BEGIN Supplied entries
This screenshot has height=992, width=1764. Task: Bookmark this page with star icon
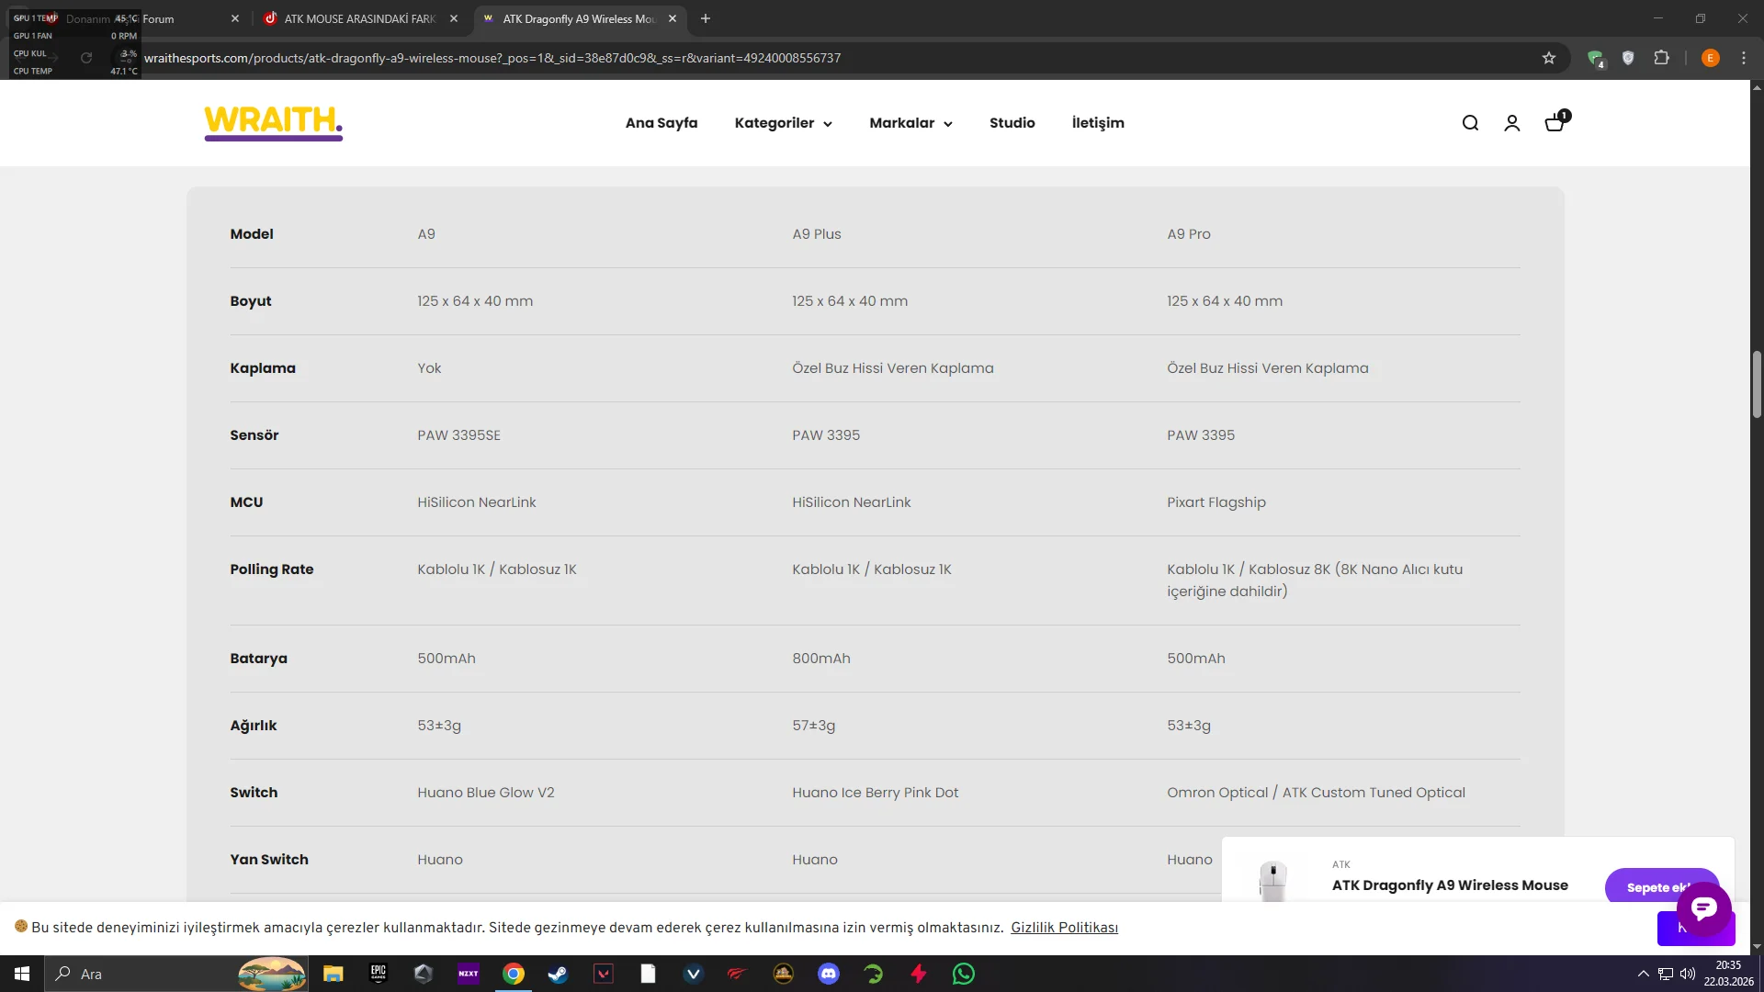pos(1549,58)
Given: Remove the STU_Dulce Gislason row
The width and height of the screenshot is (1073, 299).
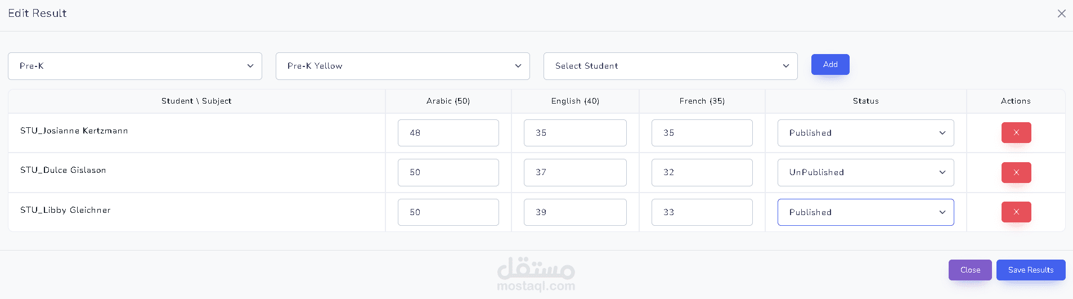Looking at the screenshot, I should [1016, 172].
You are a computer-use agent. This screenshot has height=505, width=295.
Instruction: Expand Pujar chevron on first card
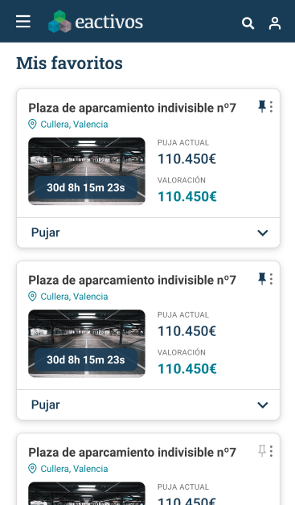point(263,232)
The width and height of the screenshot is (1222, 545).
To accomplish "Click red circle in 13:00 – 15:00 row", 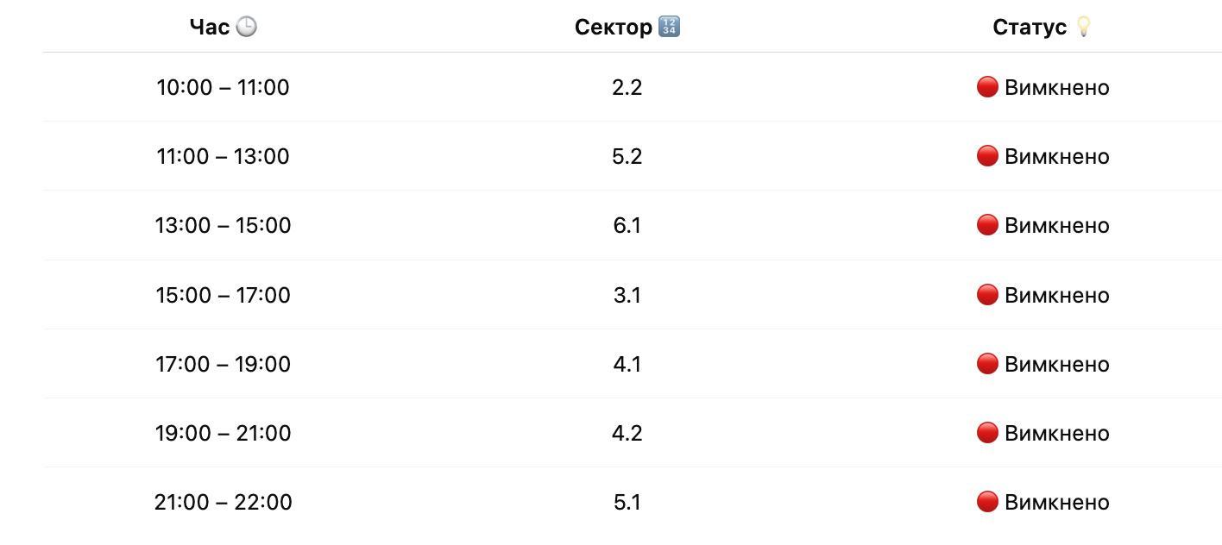I will point(987,225).
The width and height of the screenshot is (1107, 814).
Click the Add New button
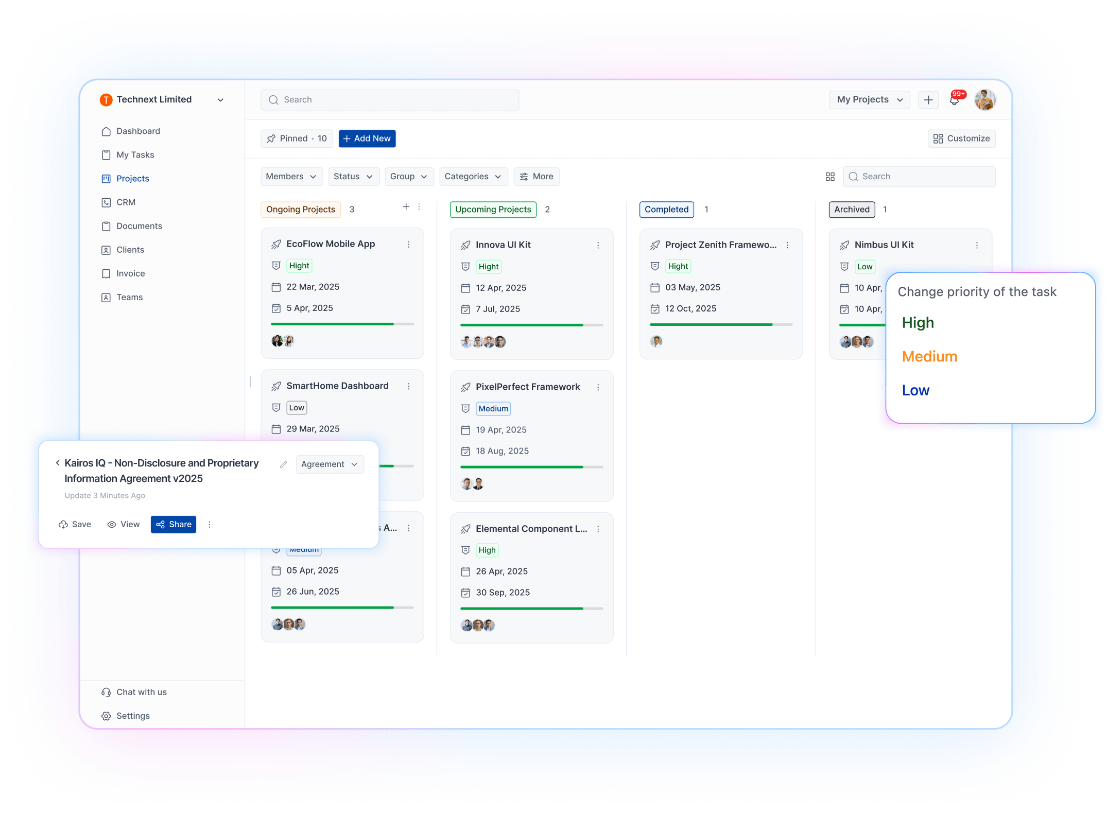point(367,138)
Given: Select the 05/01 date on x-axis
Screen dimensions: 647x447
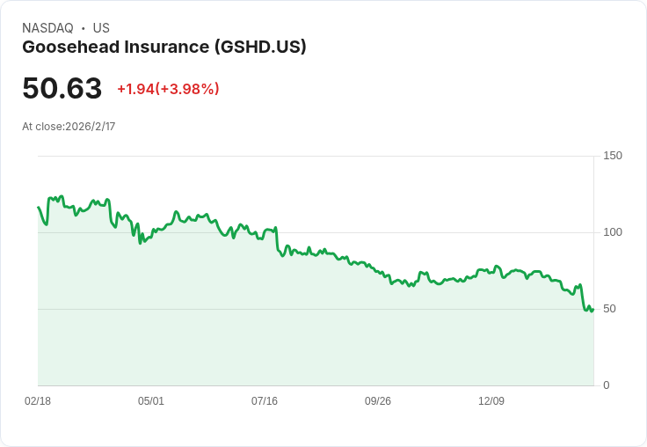Looking at the screenshot, I should 151,401.
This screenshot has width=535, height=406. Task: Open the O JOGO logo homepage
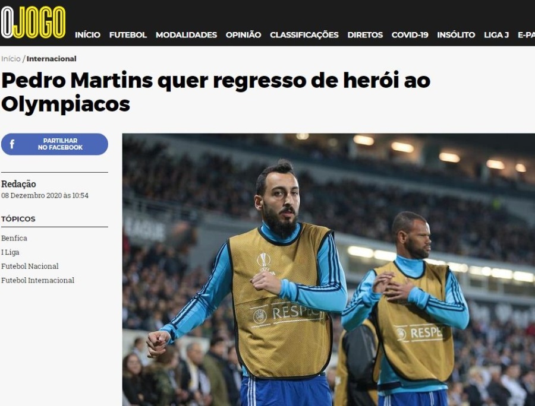[x=33, y=23]
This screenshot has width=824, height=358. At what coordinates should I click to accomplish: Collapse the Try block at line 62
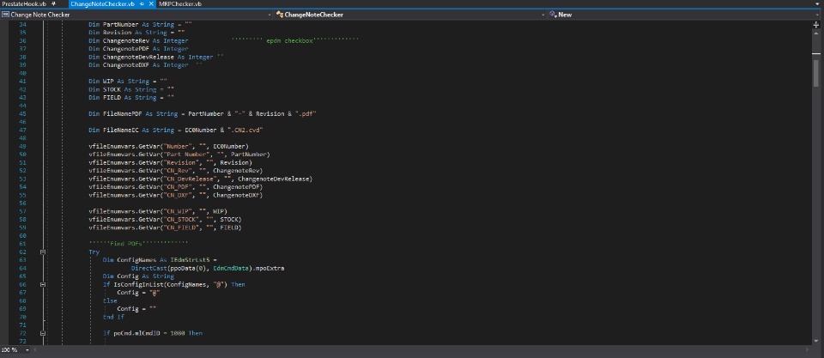click(42, 252)
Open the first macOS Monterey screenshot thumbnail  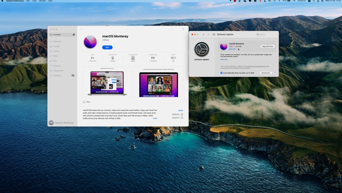[107, 82]
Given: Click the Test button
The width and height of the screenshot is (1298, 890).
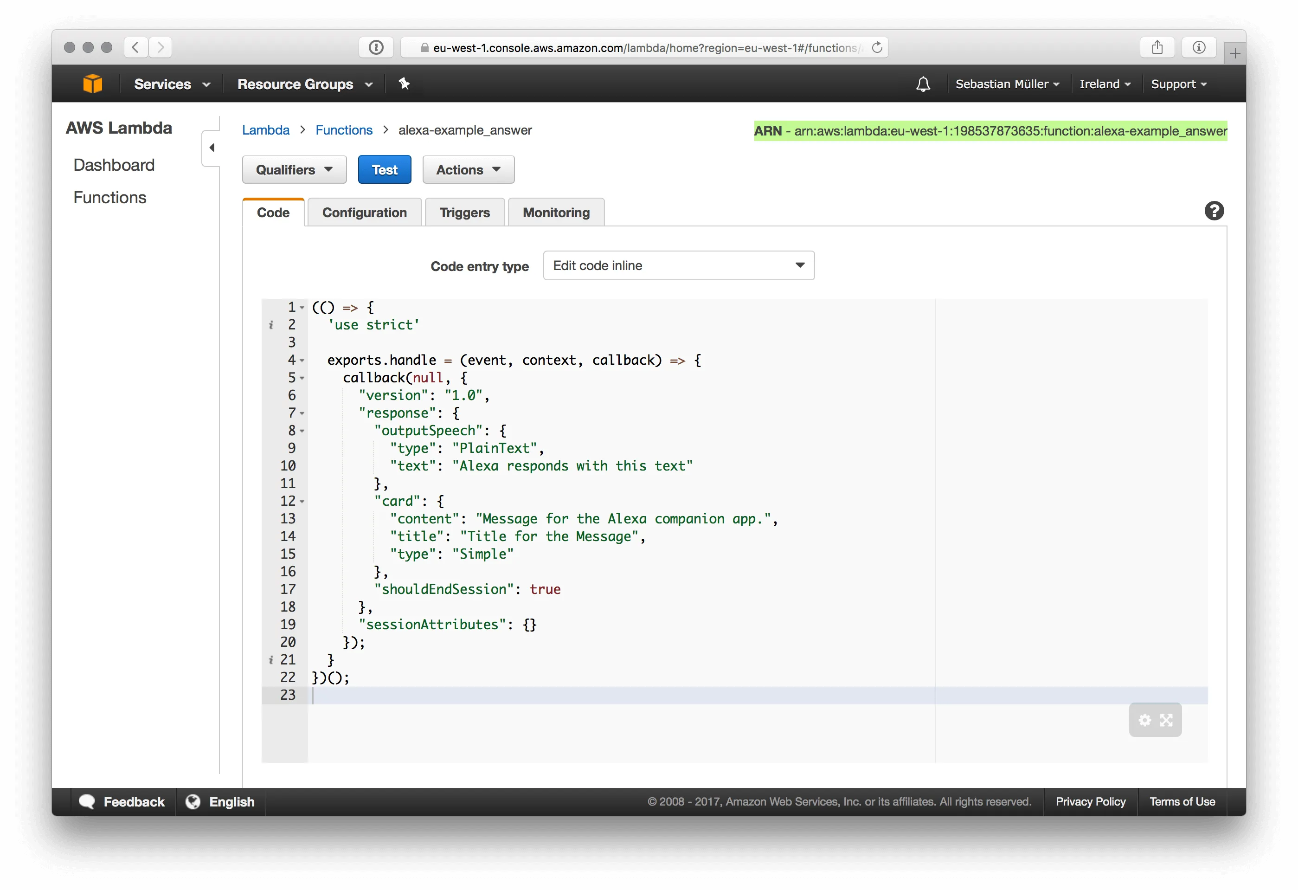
END Supplied entries
What is expected:
Copy the entries above exactly, starting at the line that contains "The width and height of the screenshot is (1107, 814)." and ending at the line that contains "click(42, 252)", and leave the pictures out of your answer.

Full solution:
The width and height of the screenshot is (1107, 814).
Click the Add New button
point(367,138)
Given: Select the 05/01 date on x-axis
Screen dimensions: 647x447
Looking at the screenshot, I should 151,401.
This screenshot has width=535, height=406. Task: Open the O JOGO logo homepage
[x=33, y=23]
This screenshot has width=824, height=358. At what coordinates should I click to accomplish: Collapse the Try block at line 62
click(42, 252)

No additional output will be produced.